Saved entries
****************************************

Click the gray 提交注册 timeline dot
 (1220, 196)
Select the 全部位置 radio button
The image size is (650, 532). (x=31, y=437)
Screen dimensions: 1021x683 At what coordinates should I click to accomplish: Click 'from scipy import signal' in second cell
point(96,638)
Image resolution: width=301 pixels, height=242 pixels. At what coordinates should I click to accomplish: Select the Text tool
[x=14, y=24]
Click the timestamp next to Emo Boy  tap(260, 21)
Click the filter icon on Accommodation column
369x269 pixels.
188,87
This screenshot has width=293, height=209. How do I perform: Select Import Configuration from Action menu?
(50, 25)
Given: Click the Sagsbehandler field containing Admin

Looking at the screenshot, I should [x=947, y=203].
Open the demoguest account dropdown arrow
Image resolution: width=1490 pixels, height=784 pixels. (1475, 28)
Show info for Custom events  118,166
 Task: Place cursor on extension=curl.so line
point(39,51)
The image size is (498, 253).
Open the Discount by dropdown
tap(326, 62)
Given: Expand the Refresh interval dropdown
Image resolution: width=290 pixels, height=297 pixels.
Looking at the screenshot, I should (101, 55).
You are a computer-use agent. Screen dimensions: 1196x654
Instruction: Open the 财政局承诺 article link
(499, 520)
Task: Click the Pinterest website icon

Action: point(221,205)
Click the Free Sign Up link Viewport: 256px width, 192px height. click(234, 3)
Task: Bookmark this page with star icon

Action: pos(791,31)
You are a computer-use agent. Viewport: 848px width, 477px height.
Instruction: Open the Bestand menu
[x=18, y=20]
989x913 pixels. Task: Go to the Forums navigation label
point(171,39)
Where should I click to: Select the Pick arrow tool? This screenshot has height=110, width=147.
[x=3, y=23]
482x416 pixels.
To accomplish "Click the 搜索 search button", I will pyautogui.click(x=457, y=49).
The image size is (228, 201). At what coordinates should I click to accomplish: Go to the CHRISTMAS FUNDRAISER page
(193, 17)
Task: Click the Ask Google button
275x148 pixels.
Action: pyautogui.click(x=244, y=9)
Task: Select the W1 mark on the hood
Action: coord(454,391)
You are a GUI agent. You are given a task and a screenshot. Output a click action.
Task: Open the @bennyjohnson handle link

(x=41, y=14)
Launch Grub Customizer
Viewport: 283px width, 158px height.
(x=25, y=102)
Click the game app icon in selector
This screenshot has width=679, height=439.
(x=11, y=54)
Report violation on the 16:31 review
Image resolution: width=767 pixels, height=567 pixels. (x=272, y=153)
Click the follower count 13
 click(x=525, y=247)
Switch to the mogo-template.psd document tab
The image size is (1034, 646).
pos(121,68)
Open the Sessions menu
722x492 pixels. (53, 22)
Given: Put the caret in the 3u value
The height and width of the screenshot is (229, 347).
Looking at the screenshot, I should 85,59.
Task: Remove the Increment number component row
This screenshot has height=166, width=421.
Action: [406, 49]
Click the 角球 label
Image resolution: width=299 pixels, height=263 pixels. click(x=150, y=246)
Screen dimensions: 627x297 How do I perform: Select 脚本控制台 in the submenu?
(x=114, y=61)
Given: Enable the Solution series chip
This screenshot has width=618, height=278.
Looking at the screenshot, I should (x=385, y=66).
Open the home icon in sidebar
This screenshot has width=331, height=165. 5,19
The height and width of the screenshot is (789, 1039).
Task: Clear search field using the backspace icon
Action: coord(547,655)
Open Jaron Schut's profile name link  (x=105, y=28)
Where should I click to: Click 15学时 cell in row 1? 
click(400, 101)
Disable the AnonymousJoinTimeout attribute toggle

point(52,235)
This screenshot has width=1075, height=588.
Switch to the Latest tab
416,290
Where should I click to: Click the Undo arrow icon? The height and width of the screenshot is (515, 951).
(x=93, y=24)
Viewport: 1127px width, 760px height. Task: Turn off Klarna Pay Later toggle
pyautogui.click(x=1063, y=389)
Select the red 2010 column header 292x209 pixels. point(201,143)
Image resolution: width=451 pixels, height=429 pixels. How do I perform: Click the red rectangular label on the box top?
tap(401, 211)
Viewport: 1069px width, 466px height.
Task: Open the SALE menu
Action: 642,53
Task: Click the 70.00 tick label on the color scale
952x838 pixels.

****************************************

■ REQUIRED ACTION ■
The lines above are to be retyped exactly, with none omitted.

■ TASK RESPONSE ■
Click the gray 提交注册 timeline dot
 (1220, 196)
Select the 全部位置 radio button
The image size is (650, 532). (x=31, y=437)
Screen dimensions: 1021x683 At what coordinates should I click to accomplish: Click 'from scipy import signal' in second cell
point(96,638)
Image resolution: width=301 pixels, height=242 pixels. At what coordinates should I click to accomplish: Select the Text tool
[x=14, y=24]
Click the timestamp next to Emo Boy  tap(260, 21)
Click the filter icon on Accommodation column
369x269 pixels.
188,87
This screenshot has width=293, height=209. How do I perform: Select Import Configuration from Action menu?
(50, 25)
Given: Click the Sagsbehandler field containing Admin

Looking at the screenshot, I should [x=947, y=203].
Open the demoguest account dropdown arrow
Image resolution: width=1490 pixels, height=784 pixels. (1475, 28)
Show info for Custom events  118,166
 Task: Place cursor on extension=curl.so line
point(39,51)
The image size is (498, 253).
Open the Discount by dropdown
tap(326, 62)
Given: Expand the Refresh interval dropdown
Image resolution: width=290 pixels, height=297 pixels.
Looking at the screenshot, I should (101, 55).
You are a computer-use agent. Screen dimensions: 1196x654
Instruction: Open the 财政局承诺 article link
(499, 520)
Task: Click the Pinterest website icon

Action: point(221,205)
Click the Free Sign Up link Viewport: 256px width, 192px height. click(234, 3)
Task: Bookmark this page with star icon

Action: pos(791,31)
You are a computer-use agent. Viewport: 848px width, 477px height.
Instruction: Open the Bestand menu
[x=18, y=20]
989x913 pixels. Task: Go to the Forums navigation label
point(171,39)
Where should I click to: Select the Pick arrow tool? This screenshot has height=110, width=147.
[x=3, y=23]
482x416 pixels.
To accomplish "Click the 搜索 search button", I will pyautogui.click(x=457, y=49).
The image size is (228, 201). At what coordinates should I click to accomplish: Go to the CHRISTMAS FUNDRAISER page
(193, 17)
Task: Click the Ask Google button
275x148 pixels.
Action: pyautogui.click(x=244, y=9)
Task: Select the W1 mark on the hood
Action: coord(454,391)
You are a GUI agent. You are given a task and a screenshot. Output a click action.
Task: Open the @bennyjohnson handle link

(x=41, y=14)
Launch Grub Customizer
Viewport: 283px width, 158px height.
(x=25, y=102)
Click the game app icon in selector
This screenshot has width=679, height=439.
(x=11, y=54)
Report violation on the 16:31 review
Image resolution: width=767 pixels, height=567 pixels. (x=272, y=153)
Click the follower count 13
 click(x=525, y=247)
Switch to the mogo-template.psd document tab
The image size is (1034, 646).
pos(121,68)
Open the Sessions menu
722x492 pixels. (53, 22)
Given: Put the caret in the 3u value
The height and width of the screenshot is (229, 347).
Looking at the screenshot, I should 85,59.
Task: Remove the Increment number component row
This screenshot has height=166, width=421.
Action: [406, 49]
Click the 角球 label
Image resolution: width=299 pixels, height=263 pixels. click(x=150, y=246)
Screen dimensions: 627x297 How do I perform: Select 脚本控制台 in the submenu?
(x=114, y=61)
Given: Enable the Solution series chip
This screenshot has width=618, height=278.
Looking at the screenshot, I should (x=385, y=66).
Open the home icon in sidebar
This screenshot has width=331, height=165. 5,19
The height and width of the screenshot is (789, 1039).
Task: Clear search field using the backspace icon
Action: coord(547,655)
Open Jaron Schut's profile name link  (x=105, y=28)
Where should I click to: Click 15学时 cell in row 1? 
click(400, 101)
Disable the AnonymousJoinTimeout attribute toggle

point(52,235)
This screenshot has width=1075, height=588.
Switch to the Latest tab
416,290
Where should I click to: Click the Undo arrow icon? The height and width of the screenshot is (515, 951).
(x=93, y=24)
Viewport: 1127px width, 760px height. Task: Turn off Klarna Pay Later toggle
pyautogui.click(x=1063, y=389)
Select the red 2010 column header 292x209 pixels. point(201,143)
Image resolution: width=451 pixels, height=429 pixels. How do I perform: Click the red rectangular label on the box top?
tap(401, 211)
Viewport: 1069px width, 466px height.
Task: Open the SALE menu
Action: 642,53
Task: Click the 70.00 tick label on the color scale
952x838 pixels.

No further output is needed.